November 12, 2005 - January 7, 2006

  • App,HousesOnTheHill
  • Appalachia (Miner on the job)
  • Appalachia (Miner with lunch pail)
  • Appalachia (Two Miners)
  • Appalachia (Dirt roads)

Working People / Family of Miners

November 12, 2005 - January 7, 2006

Gallery Luisotti is pleased to announce its upcoming exhibition, featuring the photographs of Milton Rogovin. Incorporating two bodies work made from the late 1970s through the early 1990s, Working People / Family of Miners presents the pinnacle of Milton Rogovin’s career. Containing images taken in and around Milton’s native Buffalo, New York, as well as in Appalachia, and then spreading to China, Cuba, Czechoslovakia, France, Germany, Mexico, Scotland, Spain, and Zimbabwe, this exhibition illustrates Rogovin’s immense contribution to the history of photographic portraiture. Capturing miners and manual laborers both on the job and at home, Rogovin portrays his subject in an austere, honest and respective manner.

Born in 1909 and a resident of Buffalo, New York since 1938, Rogovin has been an outspoken advocate for workers rights throughout his life. This activism comes through most sincerely in Rogovin’s photographs of miners. After losing his optometry practice to fervent degradation from the House Committee on UnAmerican Activities during the 1950s McCarthy scandal, Milton Rogovin focused on photography as an outlet for portraying and uplifting the underprivileged segments of modern society.

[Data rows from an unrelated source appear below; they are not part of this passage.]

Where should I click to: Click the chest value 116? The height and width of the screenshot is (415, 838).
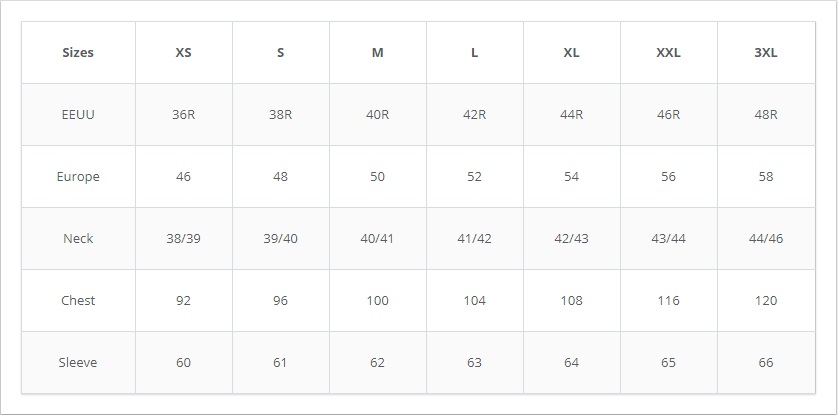(x=669, y=300)
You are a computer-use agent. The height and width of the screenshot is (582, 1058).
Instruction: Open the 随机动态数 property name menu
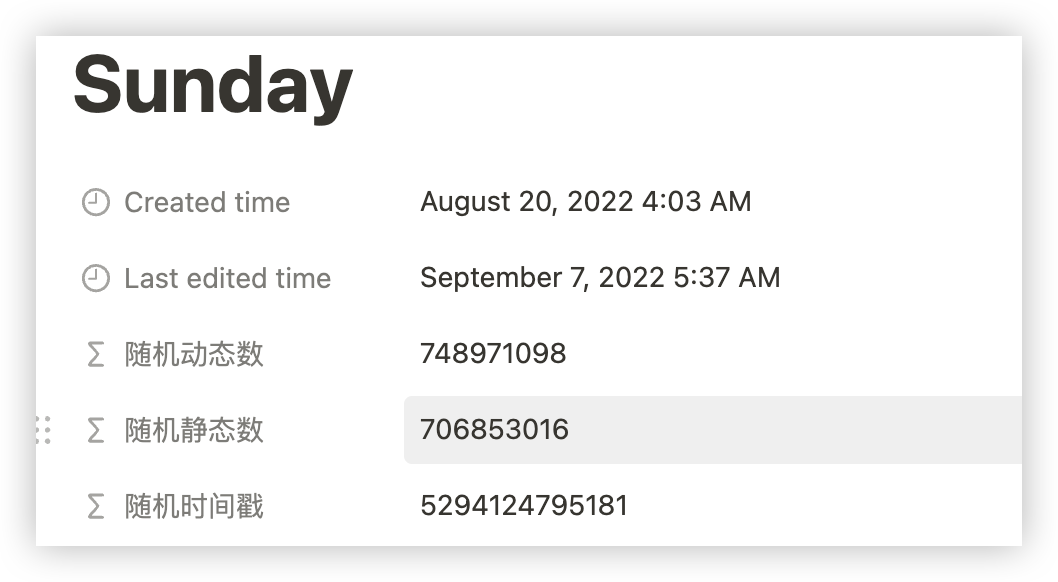point(194,354)
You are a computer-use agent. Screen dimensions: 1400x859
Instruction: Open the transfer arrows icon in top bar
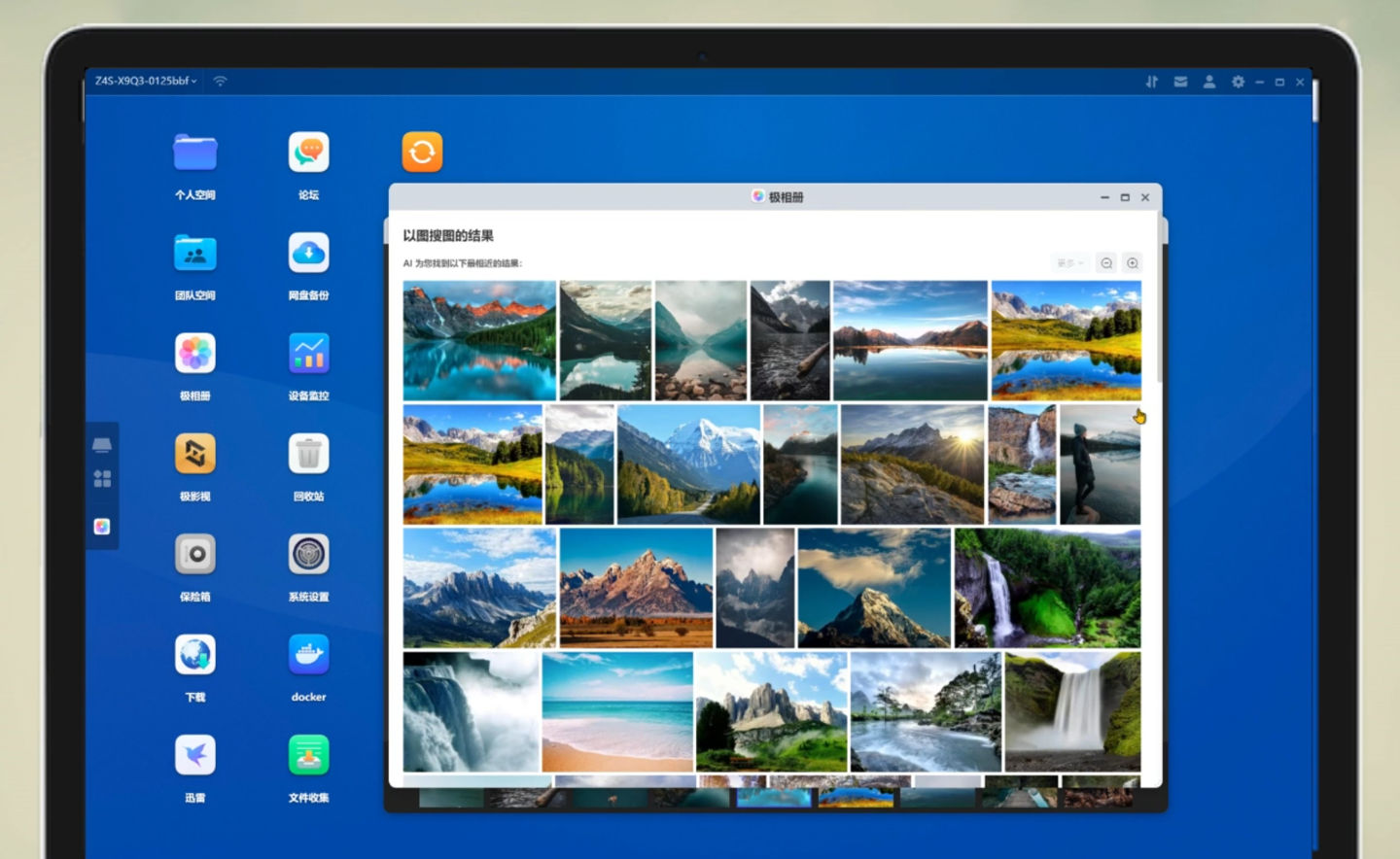[x=1152, y=82]
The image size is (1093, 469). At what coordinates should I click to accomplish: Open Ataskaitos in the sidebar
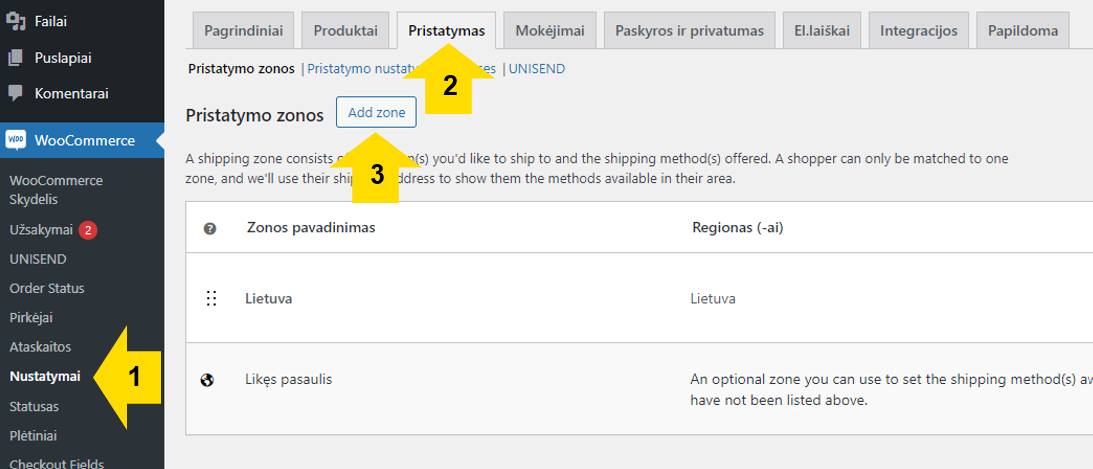[40, 346]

Rogovin’s fifty year career culminated in the 1970s and 1980s when he undertook an ambitious project to document workers, and specifically miners. Creating dual images, the photographs portray miners and workers both at home and on the job. This exhibition illustrates Milton’s keen eye in portraying a person as fulfilled only by both aspects of their lives. Rogovin underlines the home as an ultimate sanctuary for those disenfranchised and overworked in a capitalist society. Rogovin called this people “the forgotten ones,” and with his camera he was sure to cement their faces in time, revealing the individuals he portrayed as noteworthy and memorable beyond the arbitrations of society.